Assigned task -
Beginning at the line that mentions "You are a computer-use", retype the rest of the records below exactly. Pictures are not part of the copy.

※ ※ ※

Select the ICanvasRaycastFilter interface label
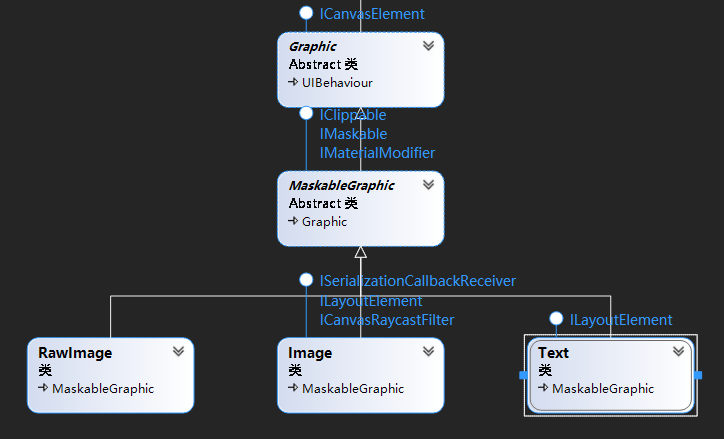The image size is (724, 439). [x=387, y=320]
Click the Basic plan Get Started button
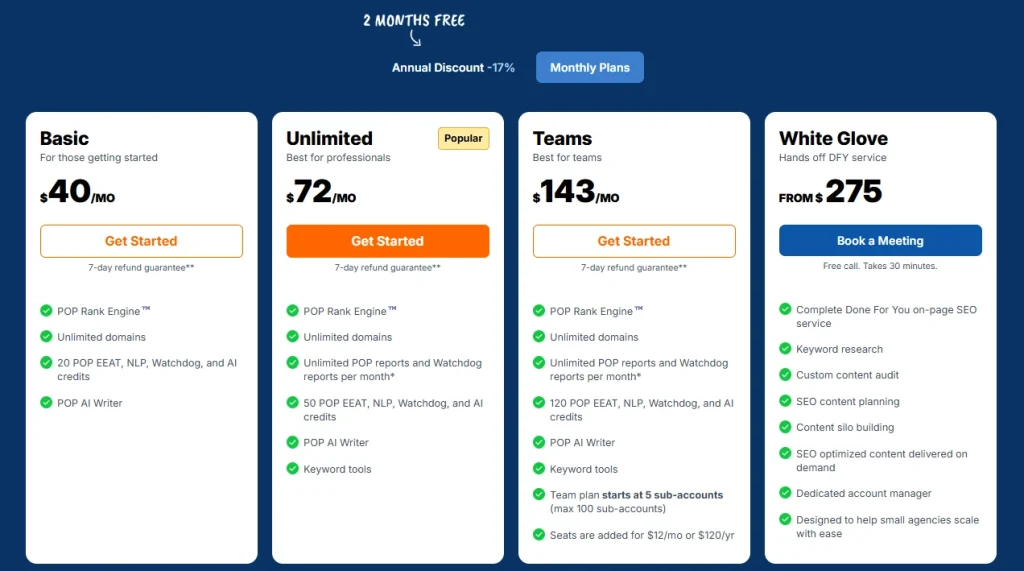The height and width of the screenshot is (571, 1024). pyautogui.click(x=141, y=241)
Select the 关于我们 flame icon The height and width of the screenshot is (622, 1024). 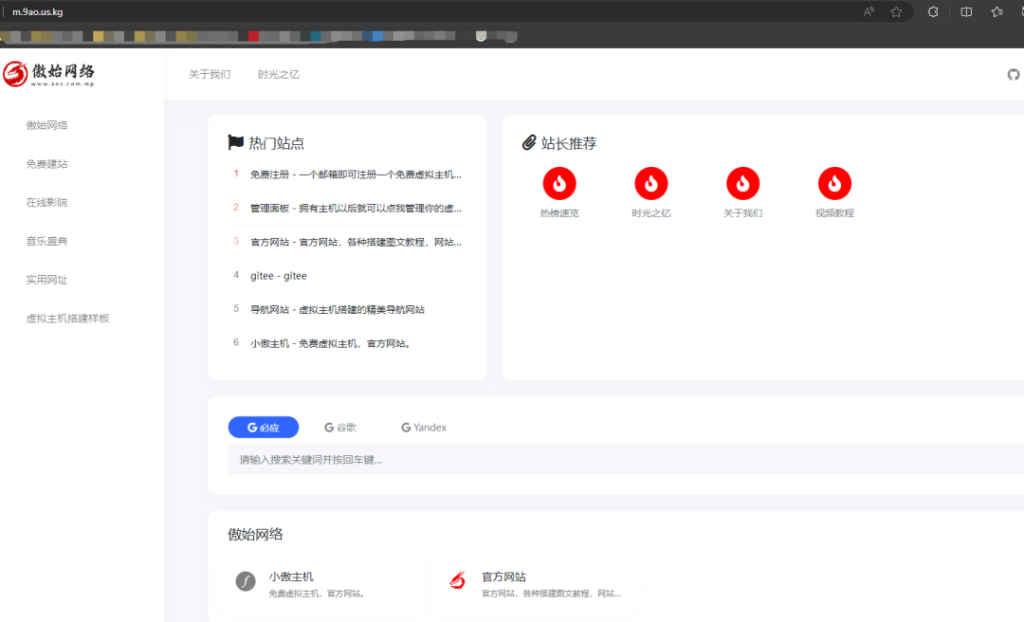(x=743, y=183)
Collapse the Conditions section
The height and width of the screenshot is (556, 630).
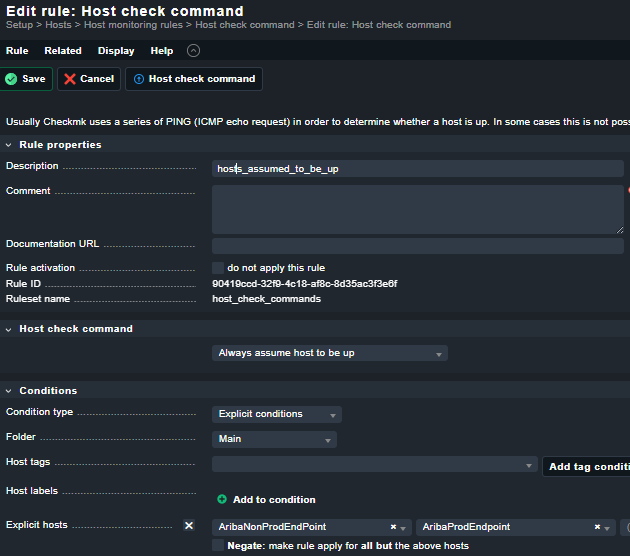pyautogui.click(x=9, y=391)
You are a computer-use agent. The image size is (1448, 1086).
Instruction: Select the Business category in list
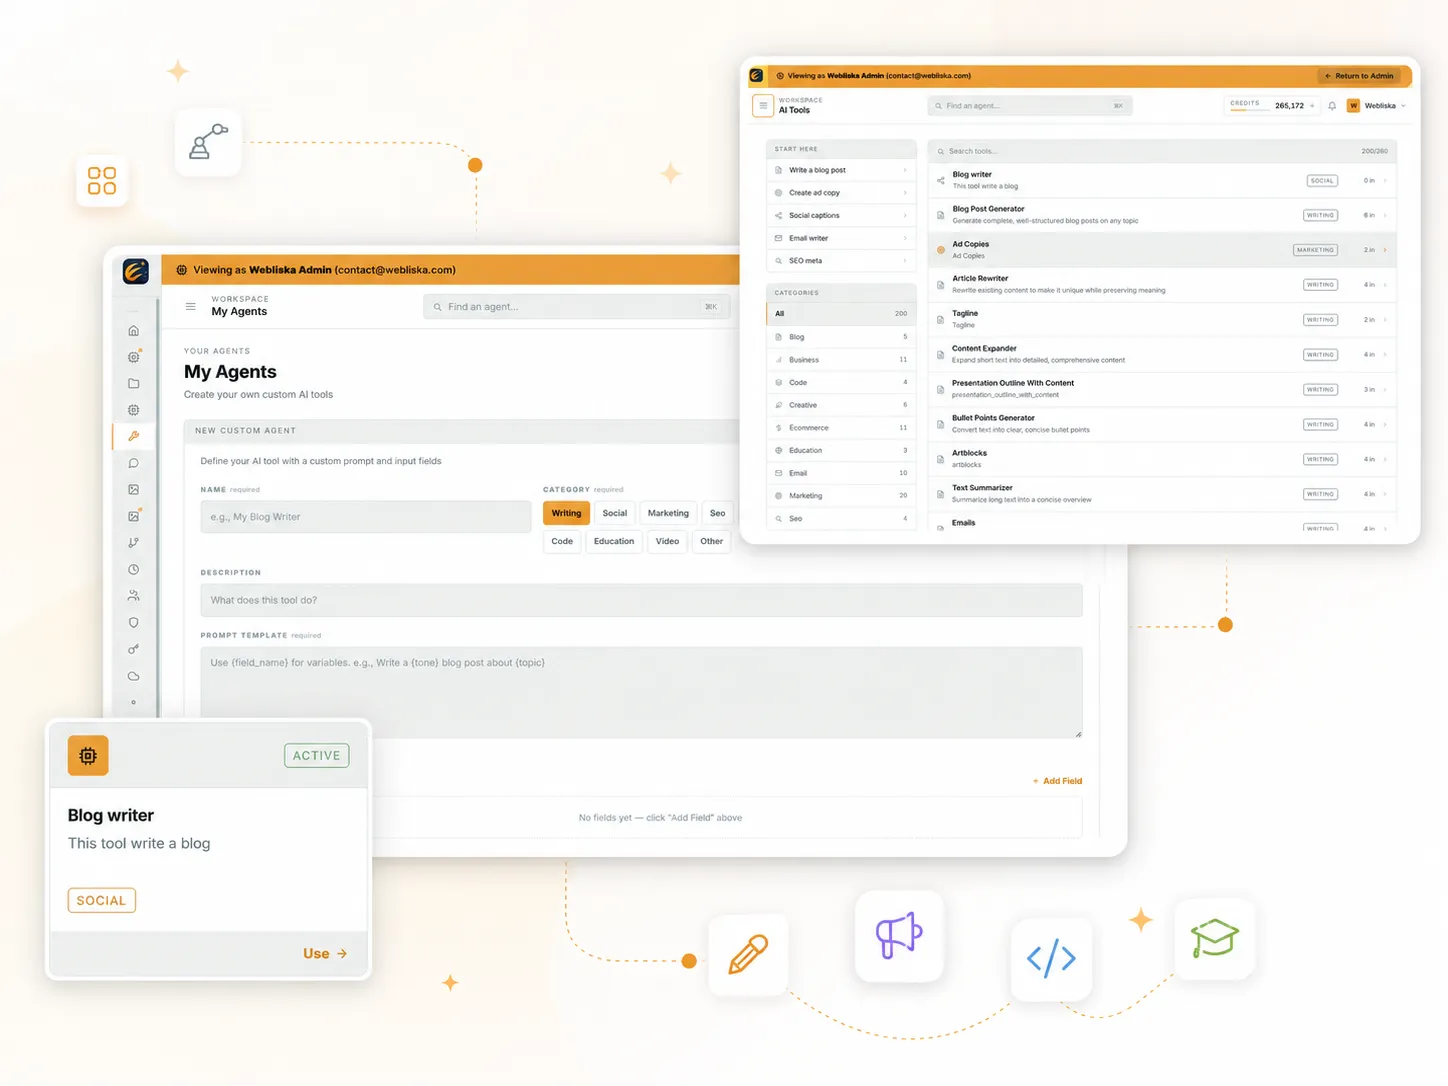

※ ※ ※

Response to this task -
You are a computer-use agent. The image size is (1448, 1086).
Instruction: Select the Business category in list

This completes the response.